━━━ Entries shown ━━━
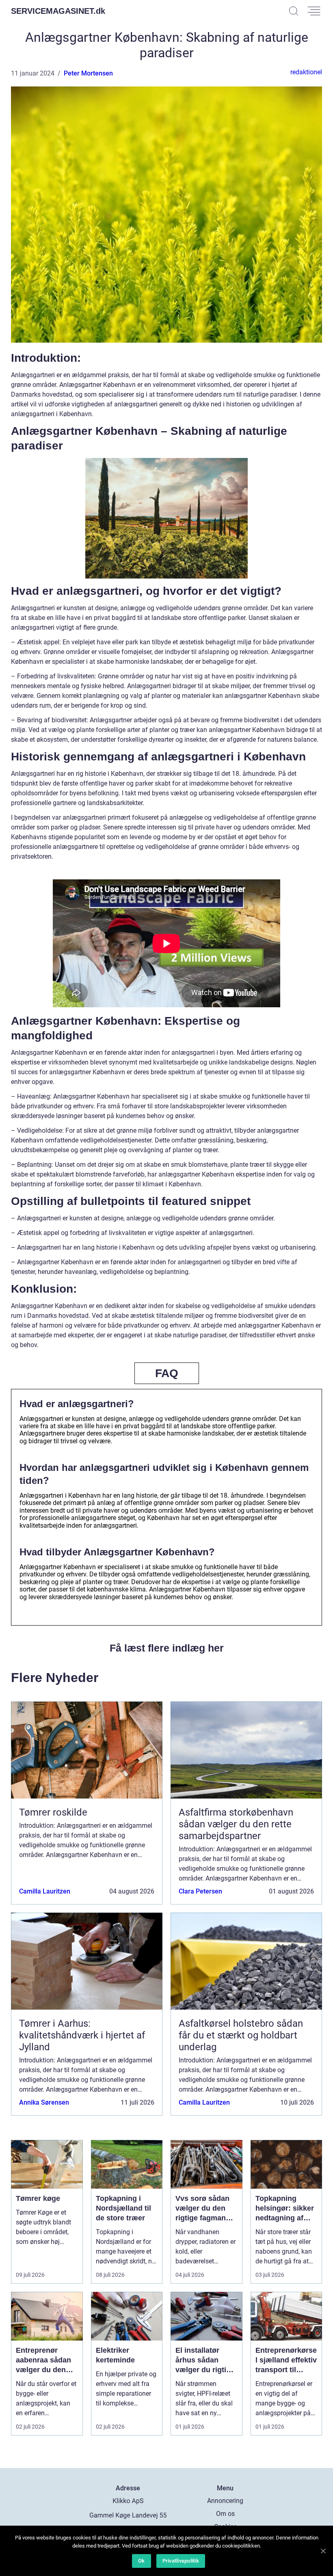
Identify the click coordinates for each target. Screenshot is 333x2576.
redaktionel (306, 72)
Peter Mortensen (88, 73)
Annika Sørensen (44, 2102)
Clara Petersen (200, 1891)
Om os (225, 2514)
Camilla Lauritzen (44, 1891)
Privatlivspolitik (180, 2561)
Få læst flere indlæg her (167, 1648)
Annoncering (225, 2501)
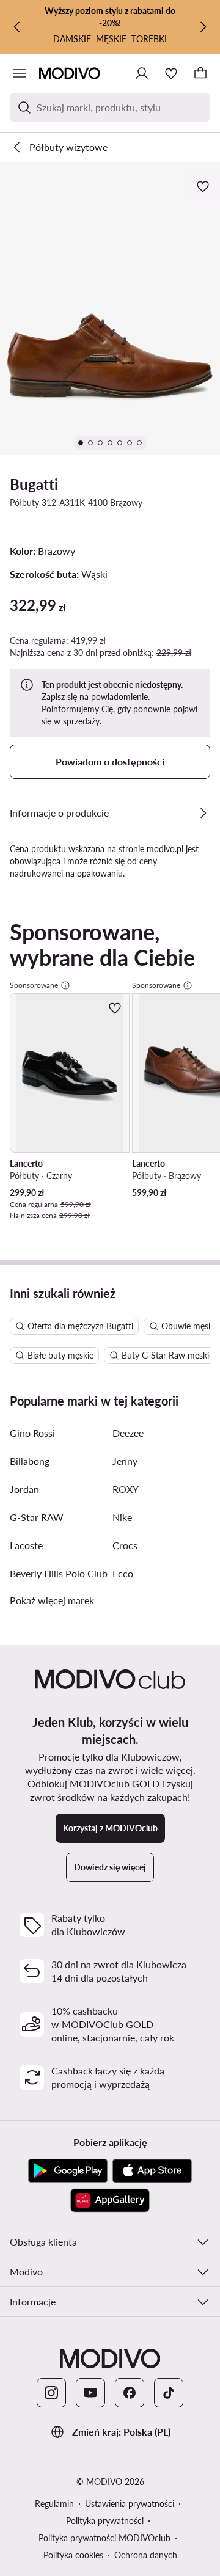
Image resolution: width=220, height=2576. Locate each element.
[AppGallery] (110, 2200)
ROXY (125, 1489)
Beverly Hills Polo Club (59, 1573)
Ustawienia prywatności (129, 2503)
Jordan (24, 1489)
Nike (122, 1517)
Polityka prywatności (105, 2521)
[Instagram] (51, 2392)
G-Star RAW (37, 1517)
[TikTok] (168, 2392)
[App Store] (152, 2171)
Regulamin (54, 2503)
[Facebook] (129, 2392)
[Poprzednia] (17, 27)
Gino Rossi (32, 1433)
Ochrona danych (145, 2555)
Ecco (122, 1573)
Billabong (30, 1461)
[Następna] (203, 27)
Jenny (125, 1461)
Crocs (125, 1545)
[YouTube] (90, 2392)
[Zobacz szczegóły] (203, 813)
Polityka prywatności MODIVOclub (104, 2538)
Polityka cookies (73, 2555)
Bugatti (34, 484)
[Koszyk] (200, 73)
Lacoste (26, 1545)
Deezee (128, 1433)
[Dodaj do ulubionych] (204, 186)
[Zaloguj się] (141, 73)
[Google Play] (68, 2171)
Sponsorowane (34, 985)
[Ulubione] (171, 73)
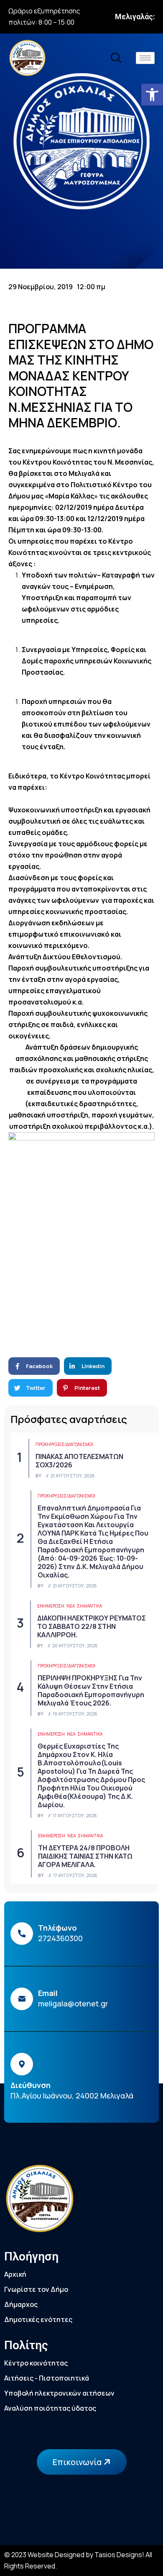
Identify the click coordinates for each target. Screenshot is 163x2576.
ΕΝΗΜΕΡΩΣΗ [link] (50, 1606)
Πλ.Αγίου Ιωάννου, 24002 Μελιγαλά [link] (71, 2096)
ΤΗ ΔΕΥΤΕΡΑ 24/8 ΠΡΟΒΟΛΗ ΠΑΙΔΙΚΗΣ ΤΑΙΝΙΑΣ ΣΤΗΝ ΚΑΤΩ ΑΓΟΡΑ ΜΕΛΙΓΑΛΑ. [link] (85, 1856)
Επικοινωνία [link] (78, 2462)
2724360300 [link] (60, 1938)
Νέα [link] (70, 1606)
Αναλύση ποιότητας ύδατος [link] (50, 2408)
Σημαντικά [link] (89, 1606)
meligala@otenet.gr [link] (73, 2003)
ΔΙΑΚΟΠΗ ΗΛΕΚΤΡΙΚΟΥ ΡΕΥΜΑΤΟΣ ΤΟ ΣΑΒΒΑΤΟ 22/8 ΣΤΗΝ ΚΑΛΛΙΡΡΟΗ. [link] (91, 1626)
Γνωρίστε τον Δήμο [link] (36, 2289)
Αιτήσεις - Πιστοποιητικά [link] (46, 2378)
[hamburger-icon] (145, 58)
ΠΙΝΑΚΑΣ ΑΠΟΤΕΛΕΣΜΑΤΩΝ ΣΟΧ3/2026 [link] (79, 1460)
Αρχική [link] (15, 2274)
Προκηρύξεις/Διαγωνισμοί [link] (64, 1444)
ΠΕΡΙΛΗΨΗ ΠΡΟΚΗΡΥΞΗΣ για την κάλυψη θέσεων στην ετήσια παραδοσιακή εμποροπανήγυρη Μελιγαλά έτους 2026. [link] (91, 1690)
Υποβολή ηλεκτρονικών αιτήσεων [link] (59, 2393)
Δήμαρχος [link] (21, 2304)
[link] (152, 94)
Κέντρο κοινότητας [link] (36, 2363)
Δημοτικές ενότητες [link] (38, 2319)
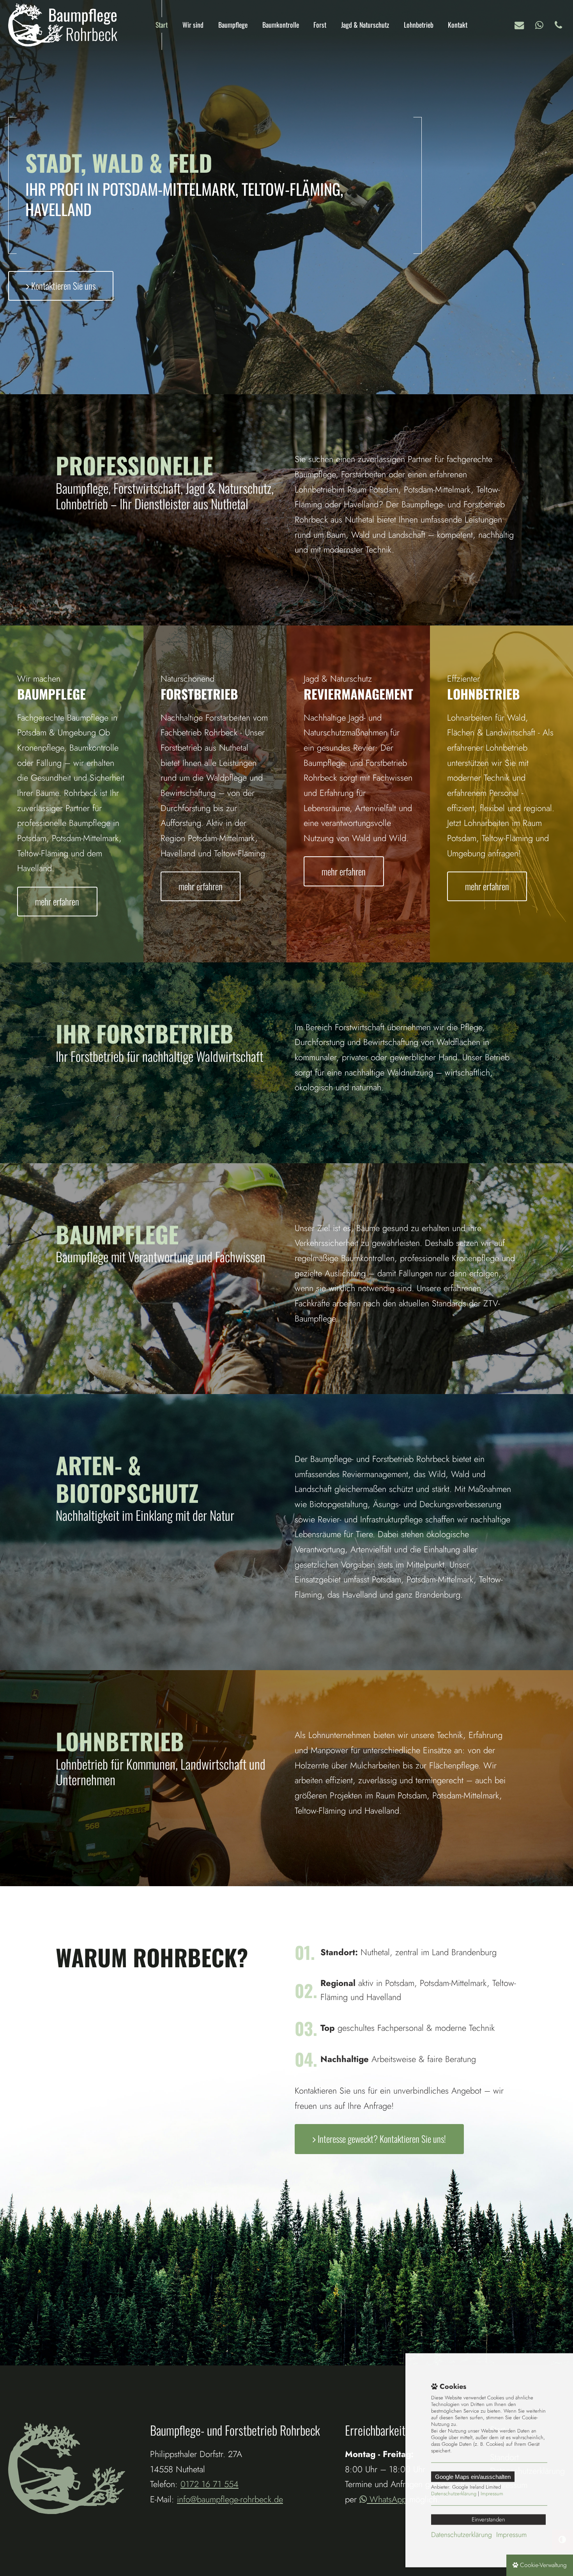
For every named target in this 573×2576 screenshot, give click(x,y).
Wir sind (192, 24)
━━━
━━━ Entries shown ━━━
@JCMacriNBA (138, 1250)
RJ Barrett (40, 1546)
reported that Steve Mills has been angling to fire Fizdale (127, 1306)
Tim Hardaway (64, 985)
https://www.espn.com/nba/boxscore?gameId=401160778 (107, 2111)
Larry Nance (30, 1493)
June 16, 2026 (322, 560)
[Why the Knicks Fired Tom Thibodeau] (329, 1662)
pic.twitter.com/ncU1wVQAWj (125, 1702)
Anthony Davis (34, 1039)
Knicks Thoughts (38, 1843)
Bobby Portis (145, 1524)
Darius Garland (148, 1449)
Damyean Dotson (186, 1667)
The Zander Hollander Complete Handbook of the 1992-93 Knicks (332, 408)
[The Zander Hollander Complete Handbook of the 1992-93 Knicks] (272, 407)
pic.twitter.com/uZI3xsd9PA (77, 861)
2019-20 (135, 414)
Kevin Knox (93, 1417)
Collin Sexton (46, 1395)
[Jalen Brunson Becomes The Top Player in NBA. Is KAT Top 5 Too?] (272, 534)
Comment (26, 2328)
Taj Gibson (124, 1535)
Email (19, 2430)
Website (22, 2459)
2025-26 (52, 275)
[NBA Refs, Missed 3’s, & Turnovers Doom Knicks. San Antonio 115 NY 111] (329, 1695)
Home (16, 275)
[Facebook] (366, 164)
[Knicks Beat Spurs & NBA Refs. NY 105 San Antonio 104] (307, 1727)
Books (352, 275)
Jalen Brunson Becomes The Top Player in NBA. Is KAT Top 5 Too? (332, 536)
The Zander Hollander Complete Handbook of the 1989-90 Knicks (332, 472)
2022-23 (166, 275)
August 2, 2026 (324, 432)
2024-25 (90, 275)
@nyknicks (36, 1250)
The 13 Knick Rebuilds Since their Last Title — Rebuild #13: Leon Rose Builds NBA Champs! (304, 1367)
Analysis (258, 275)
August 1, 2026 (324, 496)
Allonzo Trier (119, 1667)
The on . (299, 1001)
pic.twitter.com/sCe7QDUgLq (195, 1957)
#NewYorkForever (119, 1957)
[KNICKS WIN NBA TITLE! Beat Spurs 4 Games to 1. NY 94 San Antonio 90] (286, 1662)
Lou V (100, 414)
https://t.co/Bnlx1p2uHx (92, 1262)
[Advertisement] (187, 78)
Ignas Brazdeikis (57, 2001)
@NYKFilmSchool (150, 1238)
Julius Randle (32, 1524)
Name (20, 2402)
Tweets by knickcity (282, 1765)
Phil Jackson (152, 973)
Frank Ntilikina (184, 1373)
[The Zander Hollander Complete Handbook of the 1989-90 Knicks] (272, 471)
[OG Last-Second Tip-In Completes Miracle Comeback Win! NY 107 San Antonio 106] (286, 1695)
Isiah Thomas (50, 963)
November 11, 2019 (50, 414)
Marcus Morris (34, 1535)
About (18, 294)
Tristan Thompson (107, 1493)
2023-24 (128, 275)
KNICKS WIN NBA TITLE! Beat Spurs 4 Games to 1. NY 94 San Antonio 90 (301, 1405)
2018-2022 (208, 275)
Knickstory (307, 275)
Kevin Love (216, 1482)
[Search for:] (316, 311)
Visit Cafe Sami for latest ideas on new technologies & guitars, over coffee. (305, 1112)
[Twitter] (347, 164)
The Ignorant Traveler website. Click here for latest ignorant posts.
━━━
━━━ Entries shown ━━━
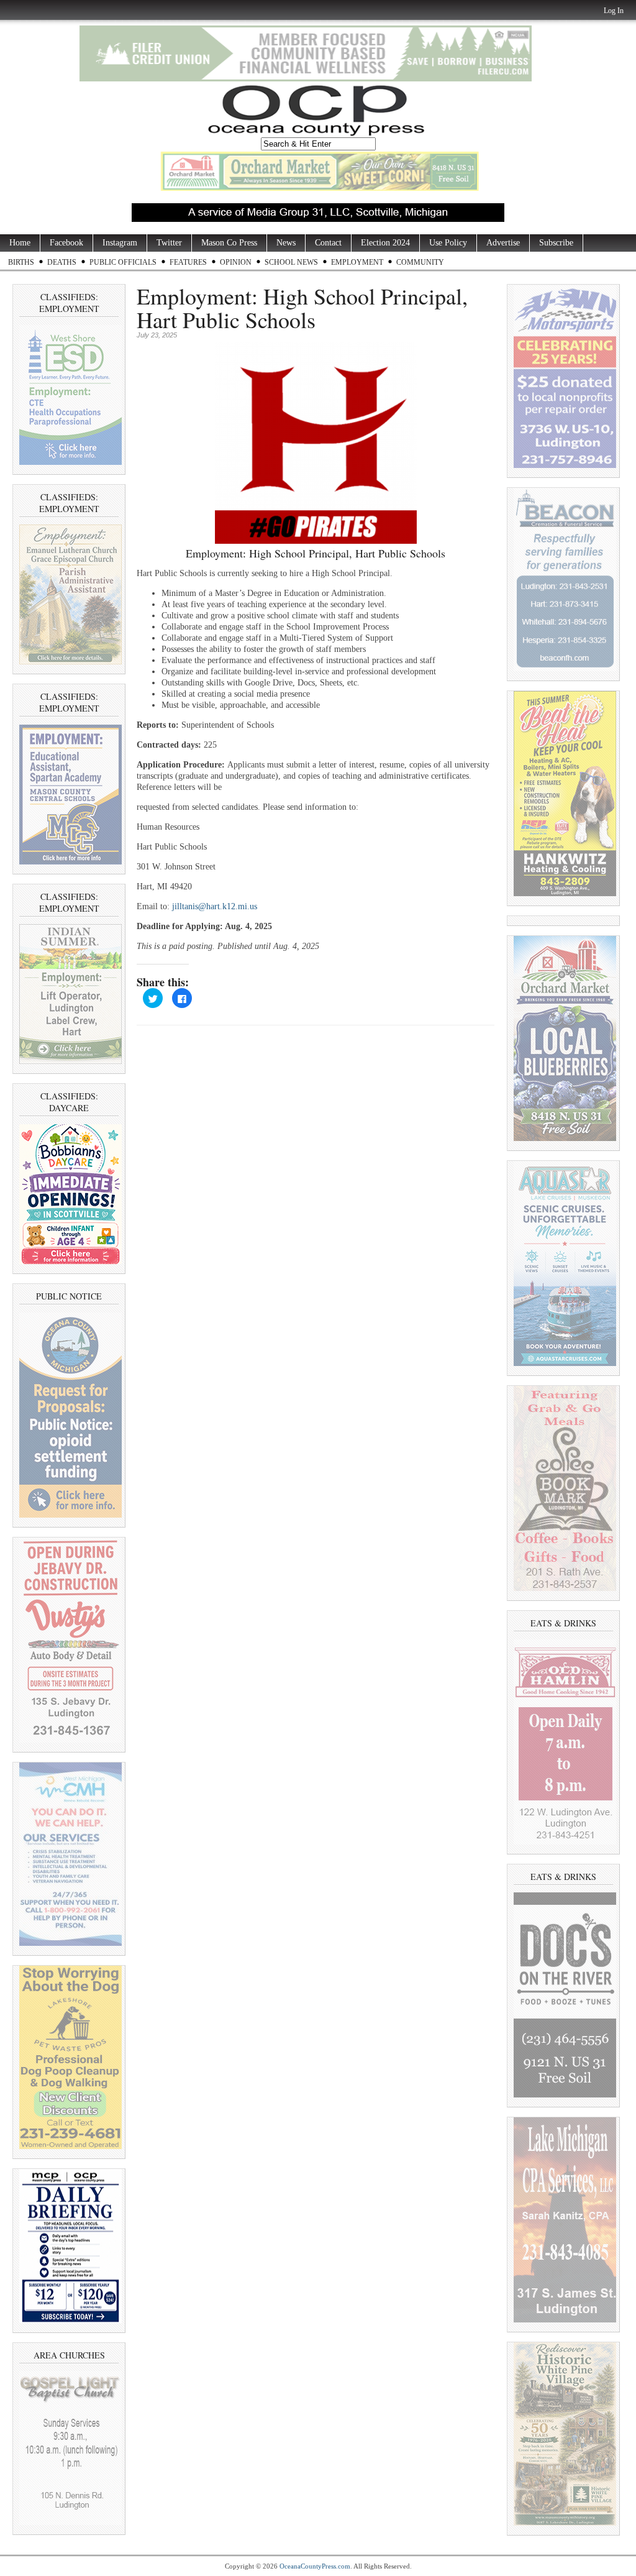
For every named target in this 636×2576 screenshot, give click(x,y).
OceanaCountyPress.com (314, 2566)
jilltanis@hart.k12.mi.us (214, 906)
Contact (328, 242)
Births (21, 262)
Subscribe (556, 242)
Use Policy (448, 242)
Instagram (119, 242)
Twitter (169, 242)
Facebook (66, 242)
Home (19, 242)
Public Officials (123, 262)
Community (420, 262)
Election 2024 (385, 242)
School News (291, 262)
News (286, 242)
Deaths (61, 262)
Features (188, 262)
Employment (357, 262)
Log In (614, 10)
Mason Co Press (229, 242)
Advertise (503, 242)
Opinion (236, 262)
━━━
▸ **Task goal**: Look through the entries above and quote exactly the lines from the line with "Screenshot is 333x2576." to the line with "Privatlivspolitik (180, 2561)", counting both of those lines.

▸ **Answer**:
Identify the click coordinates for each target. Screenshot is 333x2576.
redaktionel (306, 72)
Peter Mortensen (88, 73)
Annika Sørensen (44, 2102)
Clara Petersen (200, 1891)
Om os (225, 2514)
Camilla Lauritzen (44, 1891)
Privatlivspolitik (180, 2561)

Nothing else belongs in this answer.